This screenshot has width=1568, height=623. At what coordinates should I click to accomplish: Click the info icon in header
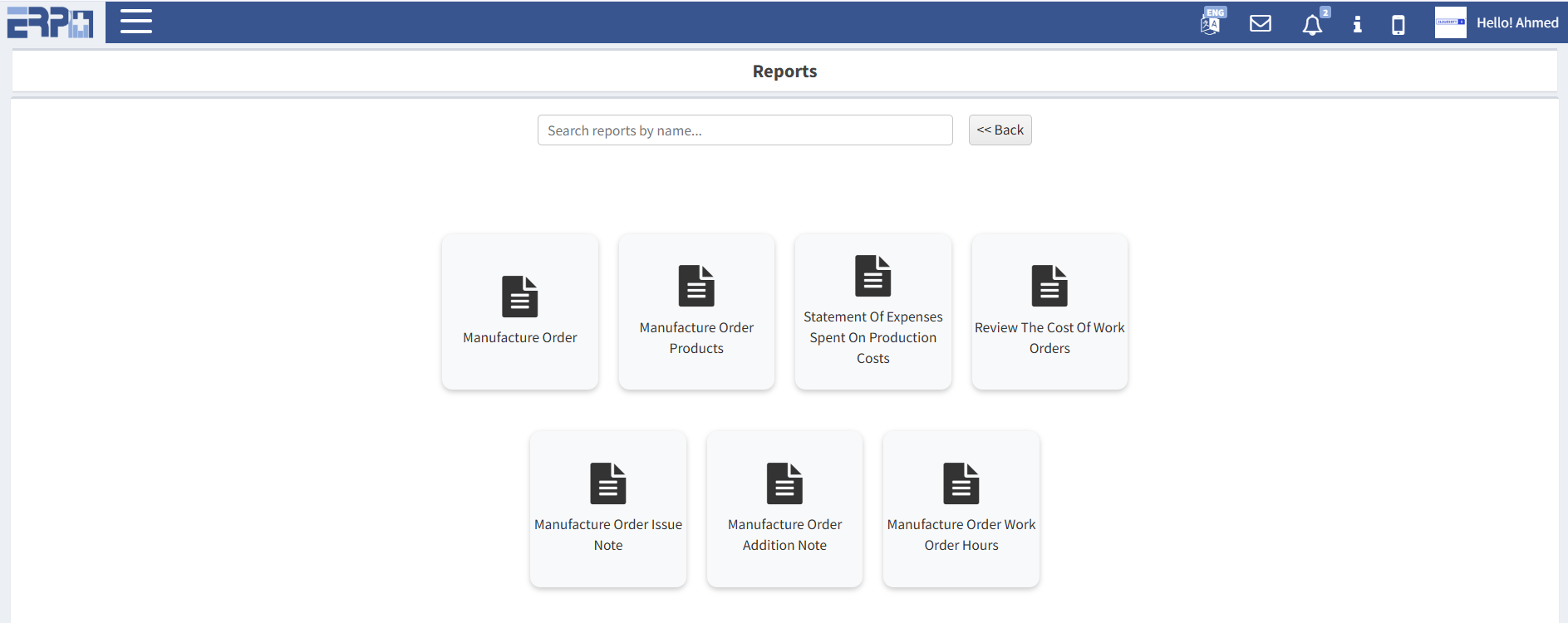(1357, 24)
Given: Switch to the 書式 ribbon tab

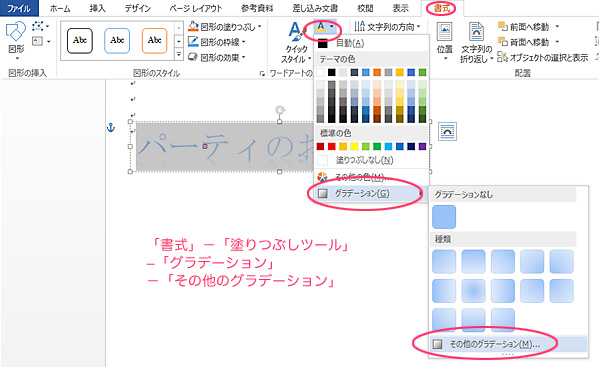Looking at the screenshot, I should pyautogui.click(x=441, y=8).
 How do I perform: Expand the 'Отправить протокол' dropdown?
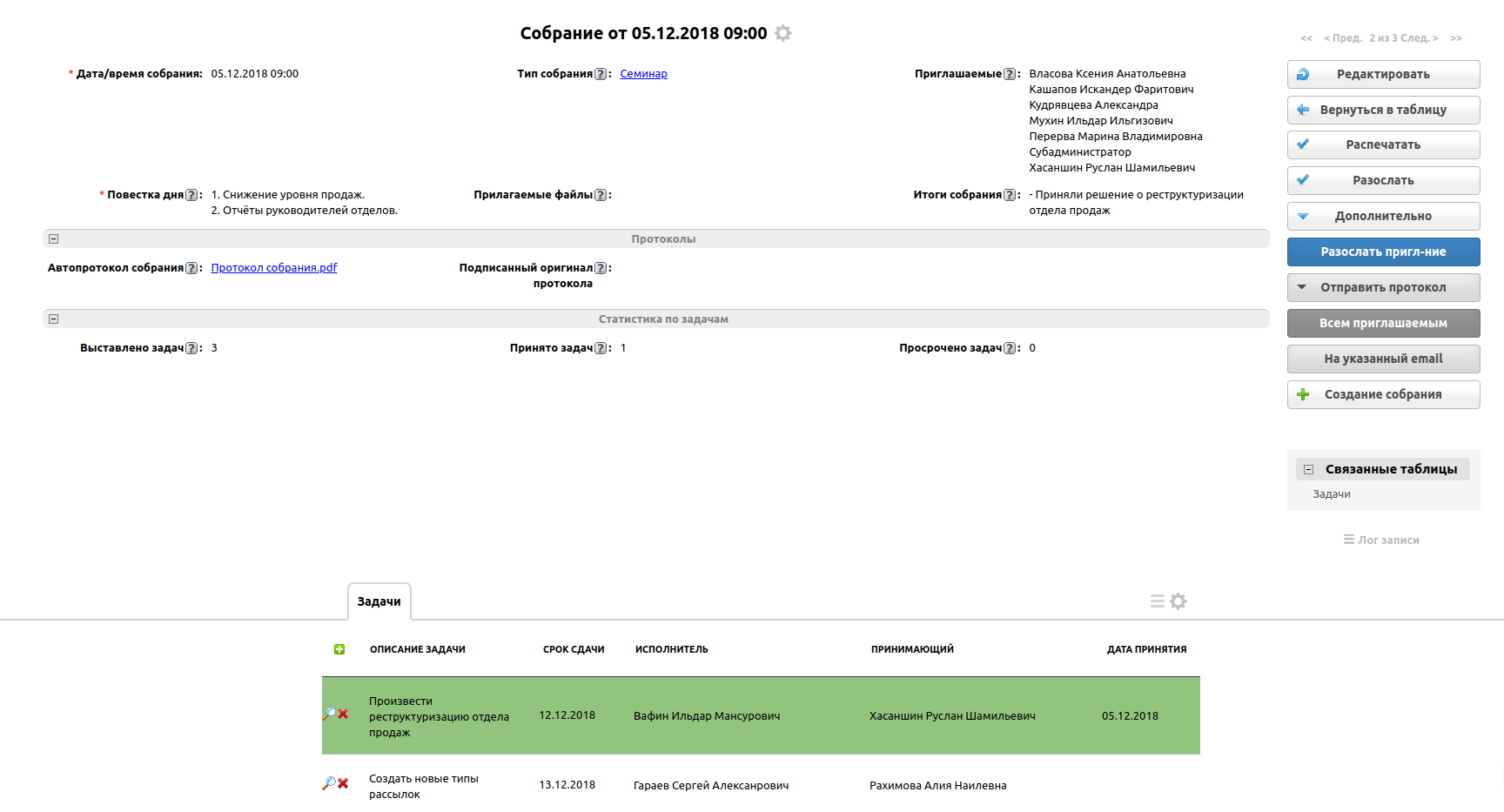(x=1383, y=287)
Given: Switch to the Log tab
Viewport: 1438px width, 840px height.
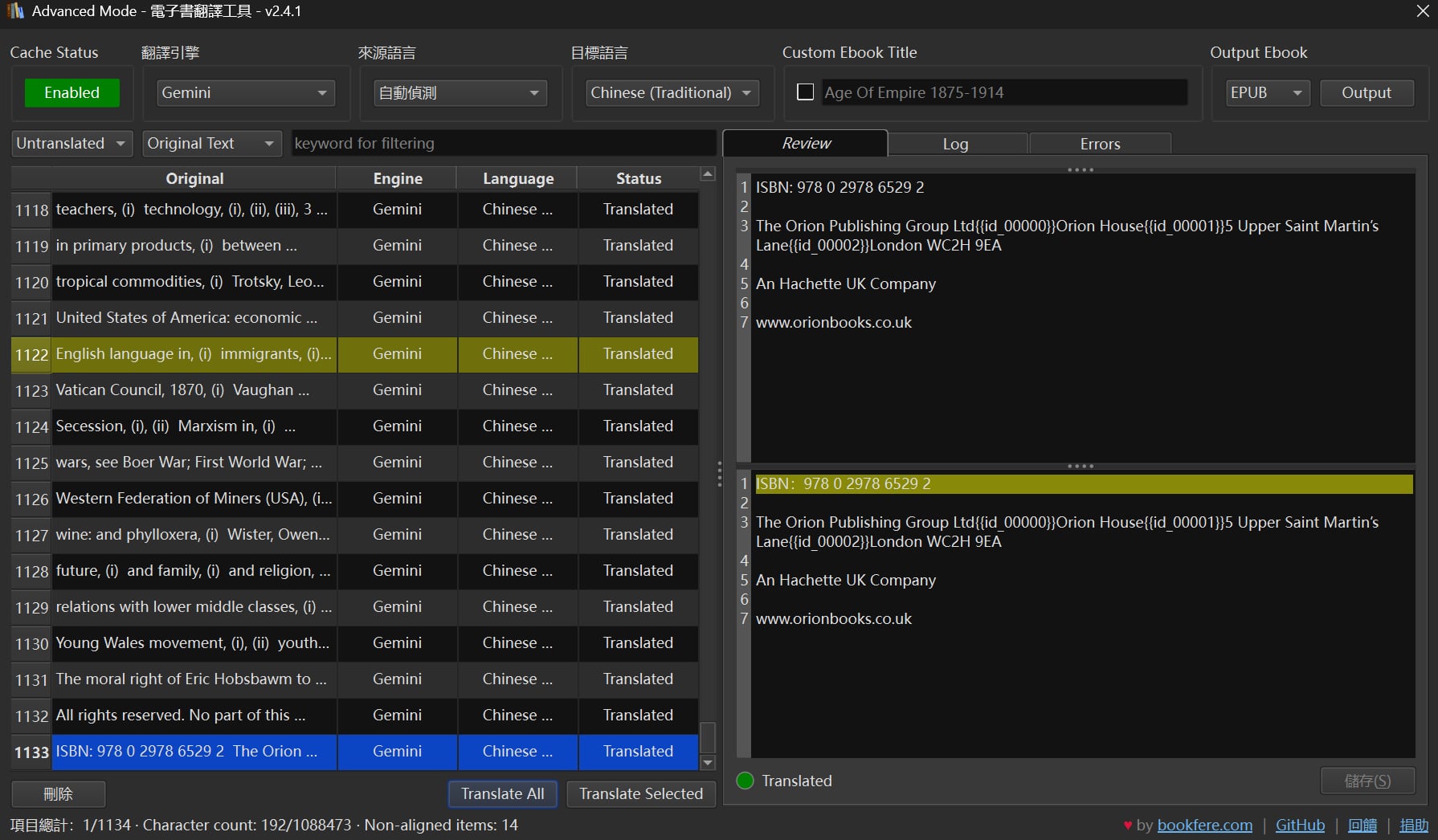Looking at the screenshot, I should pos(955,144).
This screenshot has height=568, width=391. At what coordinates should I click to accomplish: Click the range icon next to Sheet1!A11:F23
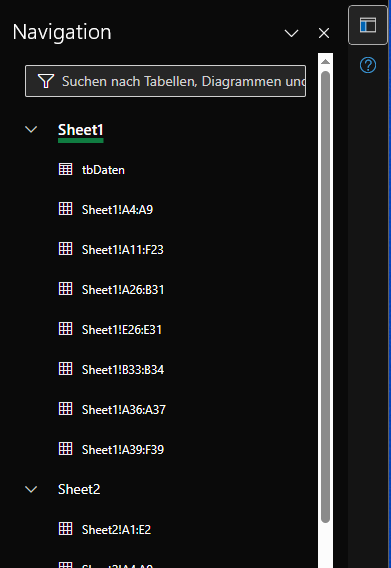pos(66,249)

════════════════

**How to complete this task**
Give the complete material again, exactly as written. Do not include the pictures.

**Solution below**
This screenshot has width=1568, height=623. At what coordinates should I click to accomplish: Click the info icon in header
(1357, 24)
Given: Switch to the 書式 ribbon tab

Looking at the screenshot, I should pyautogui.click(x=441, y=8).
 How do I perform: Expand the 'Отправить протокол' dropdown?
(x=1383, y=287)
Given: Switch to the Log tab
Viewport: 1438px width, 840px height.
Looking at the screenshot, I should pos(955,144).
This screenshot has height=568, width=391. At what coordinates should I click to accomplish: Click the range icon next to Sheet1!A11:F23
pos(66,249)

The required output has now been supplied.